Reaching towards the future. Credit: Mateusz Jaszac / Flickr Creative Commons
Entrepreneur Vivek Wadhwa believes technology is going to transform our world...quickly. “It’s not one, but several fields that are advancing exponentially, everything from artificial intelligence, robotics, 3D printing, nanotechnology, synthetic biology. And they’re all converging. The result is going to be change like you’ve never seen before. The last fifteen years will seem slow, compared to what the next fifteen years will be.”
So, if you’re excited about the new iteration of the iPhone, just wait until you can construct a piece of food from a 3D printer.
Here’s a preview of the innovations that Wadhwa says will be game-changers:
“Within five years, we will have fully autonomous self-driving cars.
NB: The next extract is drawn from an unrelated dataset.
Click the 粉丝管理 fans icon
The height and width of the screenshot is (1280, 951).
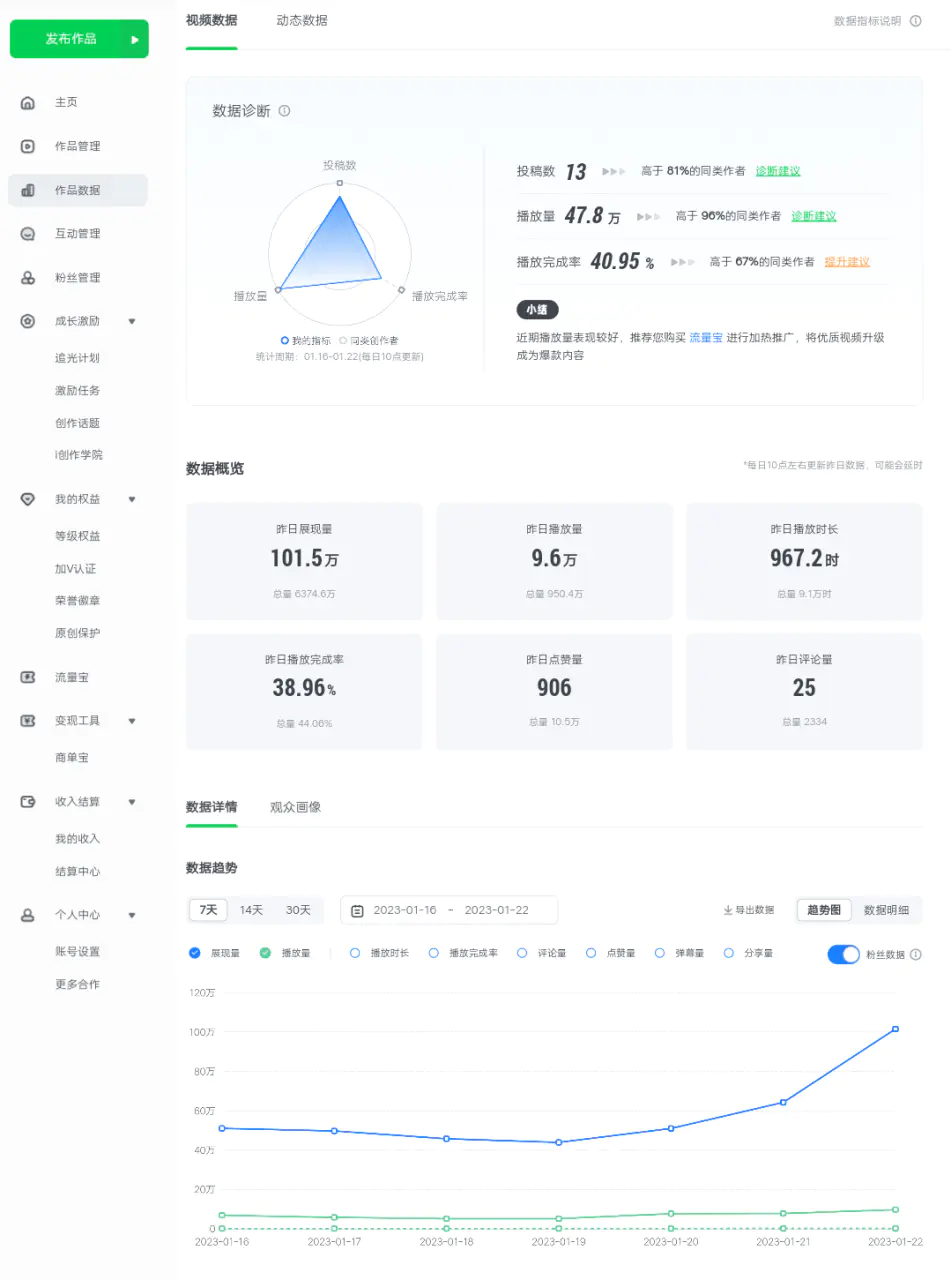click(x=28, y=278)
Within ten years, we will be debating whether we should have humans on the roads at all. Within fifteen years, we will ban human beings from our major roads and highways.”
AI Medical Assistants
“Imagine eating that extra piece of cheesecake, and getting an SMS, your phone vibrating saying ‘abort abort abort, you better not do that.’”
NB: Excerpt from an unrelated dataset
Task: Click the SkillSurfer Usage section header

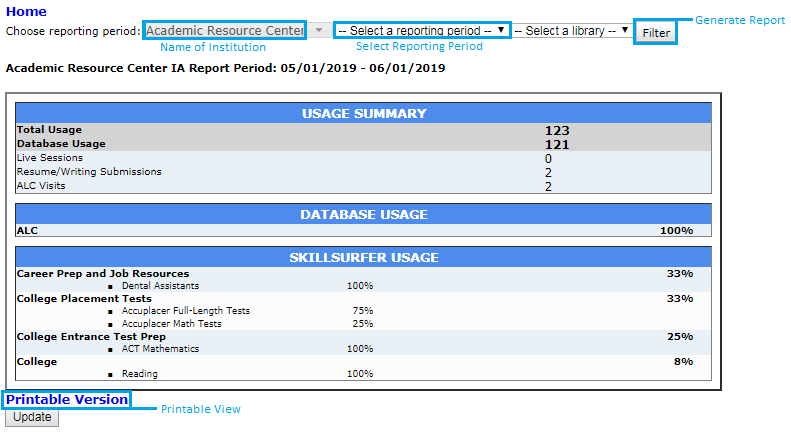Action: pyautogui.click(x=364, y=258)
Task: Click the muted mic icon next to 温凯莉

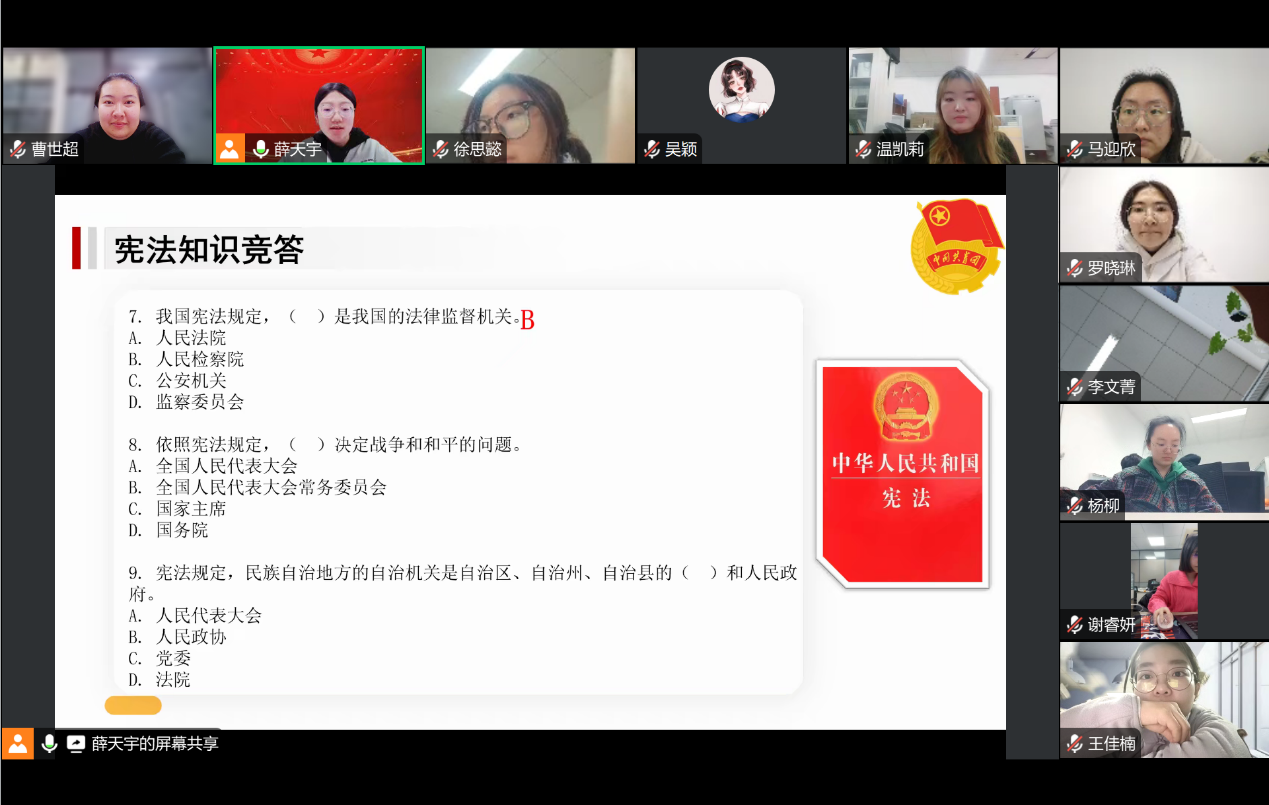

“Move forward fifteen years, and we may be printing low-level electronics.”
But all this technological change might lead to a bit of future shock. Especially if, in this sci-fi future filled with nanotech and robots, you don’t have a job. We've talked about the so-called jobless future before, and Wadhwa thinks that it’s going to happen sooner than we think. “Frankly I can’t see what the majority of jobs will be [in the near future]. Manufacturing jobs will disappear because of robotics, and then the robotics jobs will disappear because of 3D printing. We will need less doctors, we won’t need taxi drivers, we won’t need human beings in pharmacies or supermarkets. It will all be automated.”
Worried? So is Wadhwa, who believes that most people aren’t ready for such radical change. Technology has disrupted previously stable industries before, but never as quickly or as thoroughly as it will in the next fifteen years. According to him, it’s a matter of preparing for the inevitable, making sure that as many jobs as possible are created before automation takes them away. And Wadhwa wants those jobs created in America, which is why he’s so disappointed by America’s broken immigration system, especially in regards to skilled labor.